Welke gevolgen kan de huidige situatie hebben voor de uiteindelijke inwerkingtreding van het verdrag?

Een antwoord op deze vraag is op dit moment nogal speculatief en zal in eerste instantie afhangen van de vorm die de Amerikaanse tegenwerpingen zullen nemen. Indien de VS consensus onthoudt aan het onderhandelingsresultaat (zie onder vraag 3), komt er geen Protocol tot stand.
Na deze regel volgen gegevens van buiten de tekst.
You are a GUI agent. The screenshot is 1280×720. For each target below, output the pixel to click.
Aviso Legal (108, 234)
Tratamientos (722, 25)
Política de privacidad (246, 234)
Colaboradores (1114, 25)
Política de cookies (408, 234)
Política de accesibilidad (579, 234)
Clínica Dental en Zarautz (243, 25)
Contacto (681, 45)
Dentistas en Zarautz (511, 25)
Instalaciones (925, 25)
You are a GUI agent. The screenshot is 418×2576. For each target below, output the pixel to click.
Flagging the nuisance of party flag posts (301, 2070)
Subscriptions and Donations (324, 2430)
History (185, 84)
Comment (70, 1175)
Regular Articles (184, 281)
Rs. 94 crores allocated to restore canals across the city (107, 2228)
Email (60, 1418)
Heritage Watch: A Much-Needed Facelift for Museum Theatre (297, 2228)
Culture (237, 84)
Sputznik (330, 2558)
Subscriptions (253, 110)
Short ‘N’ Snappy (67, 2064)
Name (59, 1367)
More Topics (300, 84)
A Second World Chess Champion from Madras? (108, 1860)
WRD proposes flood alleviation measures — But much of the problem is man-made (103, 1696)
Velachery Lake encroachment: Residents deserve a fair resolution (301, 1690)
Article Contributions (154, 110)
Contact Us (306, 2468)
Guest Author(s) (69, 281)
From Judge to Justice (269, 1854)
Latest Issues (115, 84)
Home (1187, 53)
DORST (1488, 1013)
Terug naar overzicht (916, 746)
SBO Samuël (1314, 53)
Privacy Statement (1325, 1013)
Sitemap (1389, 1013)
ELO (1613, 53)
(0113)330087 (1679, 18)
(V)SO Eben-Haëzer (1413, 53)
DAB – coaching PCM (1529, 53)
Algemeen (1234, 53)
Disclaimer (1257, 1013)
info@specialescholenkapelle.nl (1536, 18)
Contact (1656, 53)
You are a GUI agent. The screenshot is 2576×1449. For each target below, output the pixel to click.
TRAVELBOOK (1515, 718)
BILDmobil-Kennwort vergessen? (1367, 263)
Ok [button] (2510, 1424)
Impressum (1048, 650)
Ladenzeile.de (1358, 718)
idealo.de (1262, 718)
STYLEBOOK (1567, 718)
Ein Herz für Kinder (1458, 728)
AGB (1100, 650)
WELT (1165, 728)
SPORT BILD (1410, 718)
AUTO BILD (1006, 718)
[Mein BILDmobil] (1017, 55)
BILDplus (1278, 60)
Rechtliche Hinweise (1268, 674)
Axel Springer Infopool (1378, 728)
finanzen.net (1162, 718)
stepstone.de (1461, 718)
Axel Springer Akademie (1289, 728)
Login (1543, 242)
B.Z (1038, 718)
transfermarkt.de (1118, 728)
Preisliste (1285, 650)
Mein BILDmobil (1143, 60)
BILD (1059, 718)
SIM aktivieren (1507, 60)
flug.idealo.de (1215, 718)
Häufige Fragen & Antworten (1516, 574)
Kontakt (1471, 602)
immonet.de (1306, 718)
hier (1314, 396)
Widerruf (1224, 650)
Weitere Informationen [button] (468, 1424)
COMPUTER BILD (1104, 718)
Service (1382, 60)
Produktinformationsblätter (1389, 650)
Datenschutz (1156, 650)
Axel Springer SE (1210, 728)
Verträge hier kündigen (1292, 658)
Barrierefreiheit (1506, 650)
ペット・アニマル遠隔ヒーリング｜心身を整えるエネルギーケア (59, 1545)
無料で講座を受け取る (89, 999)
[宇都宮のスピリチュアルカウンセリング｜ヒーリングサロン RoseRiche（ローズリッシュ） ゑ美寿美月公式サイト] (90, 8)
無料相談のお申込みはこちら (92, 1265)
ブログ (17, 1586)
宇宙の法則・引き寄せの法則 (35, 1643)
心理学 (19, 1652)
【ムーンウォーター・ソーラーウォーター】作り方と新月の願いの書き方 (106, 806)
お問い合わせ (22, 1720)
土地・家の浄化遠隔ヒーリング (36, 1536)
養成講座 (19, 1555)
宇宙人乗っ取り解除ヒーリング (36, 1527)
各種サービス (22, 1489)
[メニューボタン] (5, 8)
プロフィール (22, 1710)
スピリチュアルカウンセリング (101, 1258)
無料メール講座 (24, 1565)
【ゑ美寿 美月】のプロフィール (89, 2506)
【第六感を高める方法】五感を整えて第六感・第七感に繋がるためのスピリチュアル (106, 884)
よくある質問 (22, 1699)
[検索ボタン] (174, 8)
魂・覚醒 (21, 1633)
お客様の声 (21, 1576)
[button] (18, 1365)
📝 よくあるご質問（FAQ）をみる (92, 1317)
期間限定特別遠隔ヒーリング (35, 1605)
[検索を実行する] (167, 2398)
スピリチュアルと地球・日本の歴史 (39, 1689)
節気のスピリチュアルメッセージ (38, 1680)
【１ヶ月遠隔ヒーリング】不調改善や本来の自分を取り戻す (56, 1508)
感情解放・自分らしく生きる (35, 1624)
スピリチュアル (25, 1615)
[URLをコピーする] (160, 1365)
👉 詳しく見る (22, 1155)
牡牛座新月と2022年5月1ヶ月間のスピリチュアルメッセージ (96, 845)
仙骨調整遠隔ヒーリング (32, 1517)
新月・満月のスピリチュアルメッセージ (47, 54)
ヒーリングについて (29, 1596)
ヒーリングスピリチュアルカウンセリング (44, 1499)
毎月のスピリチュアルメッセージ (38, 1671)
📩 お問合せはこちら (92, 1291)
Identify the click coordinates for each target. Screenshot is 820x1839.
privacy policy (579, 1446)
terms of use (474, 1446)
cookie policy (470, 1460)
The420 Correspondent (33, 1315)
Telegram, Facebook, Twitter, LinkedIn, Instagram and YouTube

Mocht de VS totstandkoming van een Protocol niet tegenhouden, doch daarbij aangeven dat het niet tot ondertekening zal overgaan, is het niet onmogelijk dat het protocol in werking treedt. Hiervoor zou het protocol wel een enkelvoudig numerieke inwerkingtredingsbepaling dienen te hebben, zoals door Nederland en een aantal andere landen gepropageerd. Een aantal andere landen willen de inwerkingtreding laten afhangen van ratificatie door een aantal bepaalde staten, zoals ook bij het CTBT het geval is.

Vraag 5:

Wat kunnen hiervan de gevolgen zijn voor pogingen van de regering de OPBW naar Den Haag te halen?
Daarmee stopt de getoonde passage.